If, Dear Readers, you are among the impatient -- the sort of person who just can't wait to see the newest thing -- then have I got some news for you. Disney's latest animated effort, Atlantis: The Lost Empire opens to most of the world on June 15, but here in the Los Angeles area, you have a chance to see it starting today at the El Capitan Theatre in Hollywood. Afterwards, you can have a little fun next door at Destination Atlantis.

This past Sunday, columnist Adrienne Vincent-Phoenix and I were treated to a sneak peek of not only the movie, but of Destination Atlantis. Instead of walking through an ordinary entrance into the El Capitan Theatre, we were ushered through a giant "A" and led down a plush, blue, water-like carpet to the theater's entrance.

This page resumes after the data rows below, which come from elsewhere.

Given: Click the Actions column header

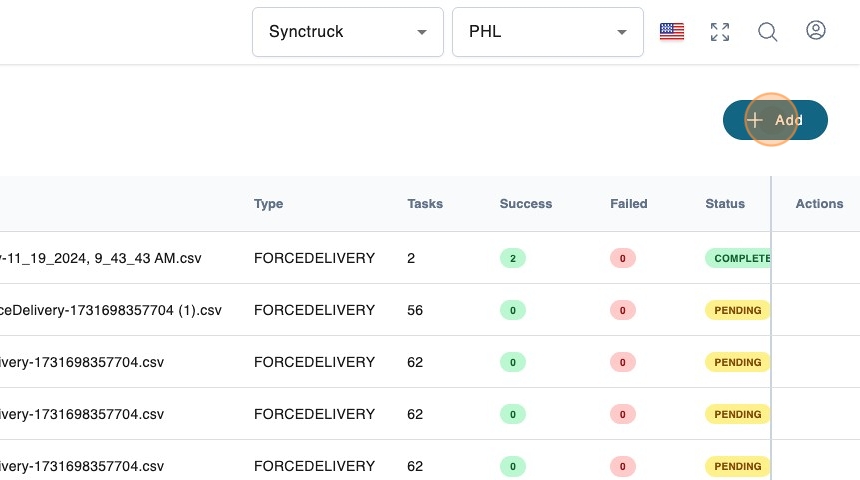Looking at the screenshot, I should (819, 204).
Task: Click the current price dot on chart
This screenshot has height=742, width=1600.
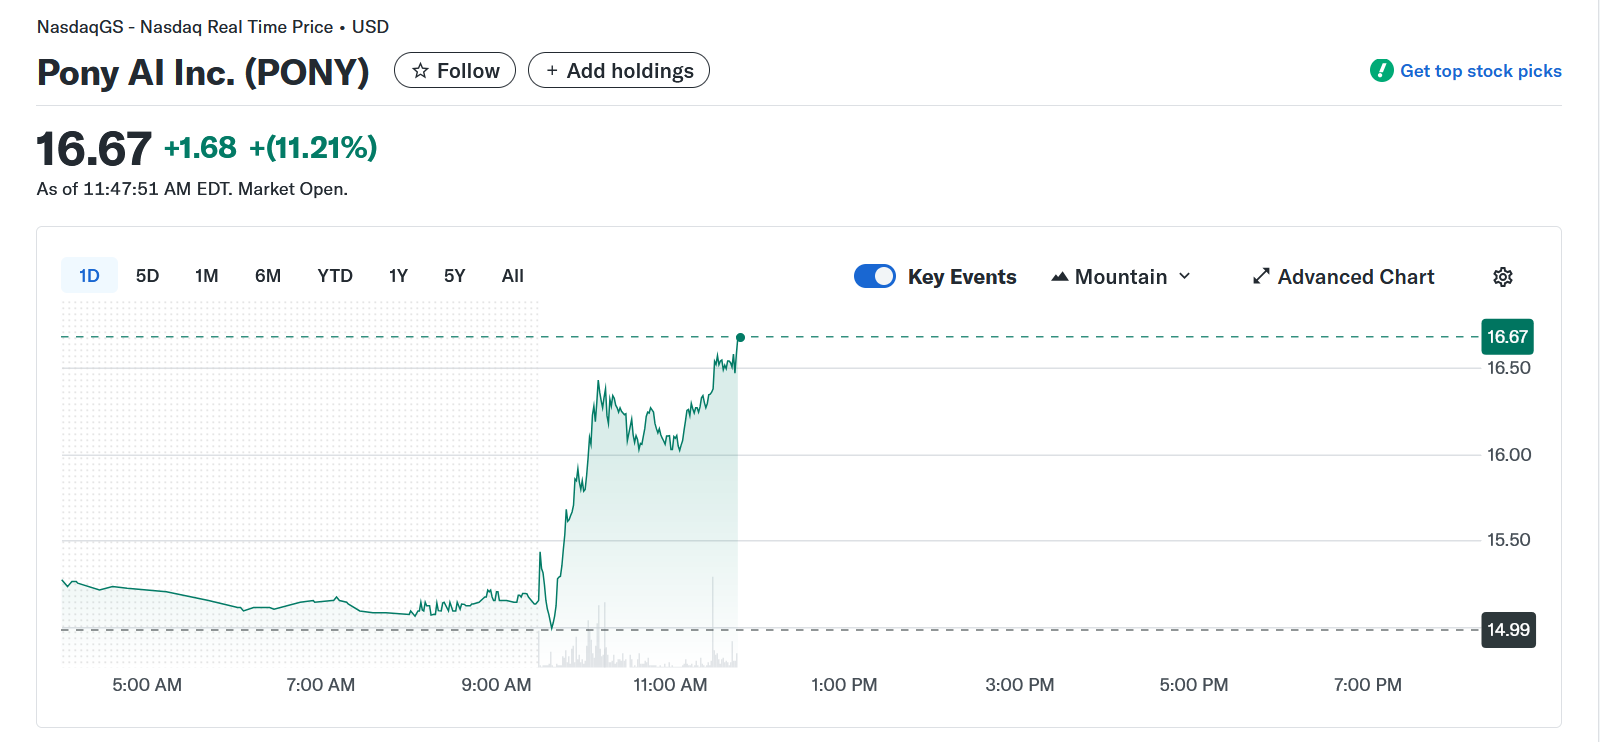Action: pyautogui.click(x=740, y=337)
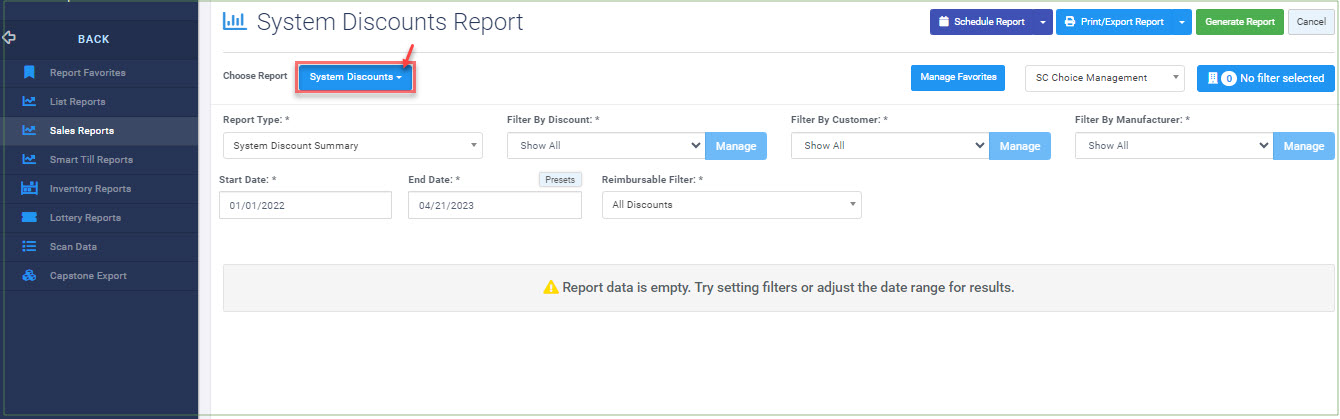Click the back arrow icon in sidebar

9,38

A New Entrance to the El Capitan
A new entrance for the El Capitan

If you have never had the pleasure of setting foot inside the El Capitan, Dear Readers, then let me try to describe it for you. The entry looks just as an old-fashioned theater would, with golds and beautiful muted dusty mauves and garnets. It feels rich, as though there are layers and layers of ornamentation. In fact, the theater is heavily encrusted with the lavish decoration common to the art deco period. It's pleasurable just to look at the beautifully adorned ceiling. The seats are comfy, plush, and provide a terrific view of the screen no matter where you sit.

As you wait for Atlantis to begin, a selection of Disney music plays for you on a glorious Wurlitzer Pipe Organ. It's a treat to hear Topsy Turvy played on a gigantic, gold colored confection of a musical instrument. Can it get any better?

The Wurlitzer Organ
The Wurlitzer Pipe Organ

Why, yes, it can. The multi-layered theater curtains begin to draw back, one by one, peeling away until you see the screen and begin your underwater journey to Atlantis...

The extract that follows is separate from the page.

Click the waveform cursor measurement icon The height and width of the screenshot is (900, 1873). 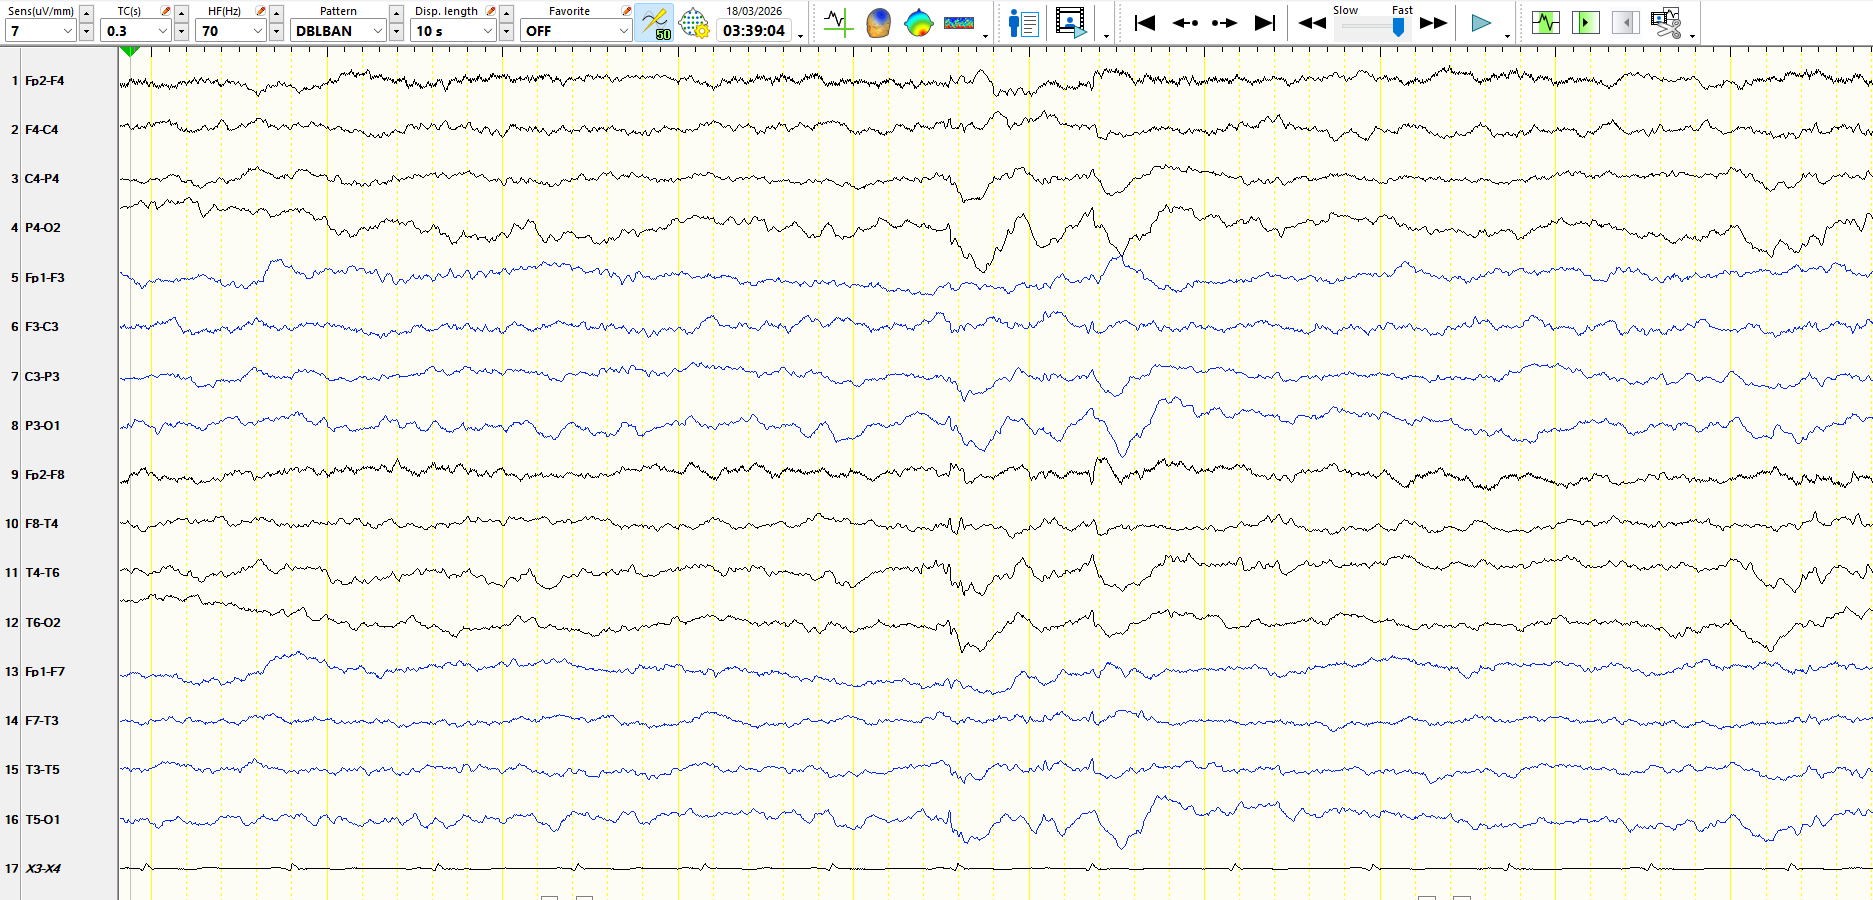point(838,23)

I am not, Dear Readers, going to describe the movie for you. For that, you must return to MousePlanet next week.

Instead, let's move next door to El Capitan's Destination Atlantis exhibit to understand why, considering the price of the ticket, you want to see Atlantis at El Capitan. You not only get to see the movie, but you are also treated to an "underwater adventure." This is where the fun begins, and this is what makes going to see Atlantis at the El Capitan more than just a movie, but an event.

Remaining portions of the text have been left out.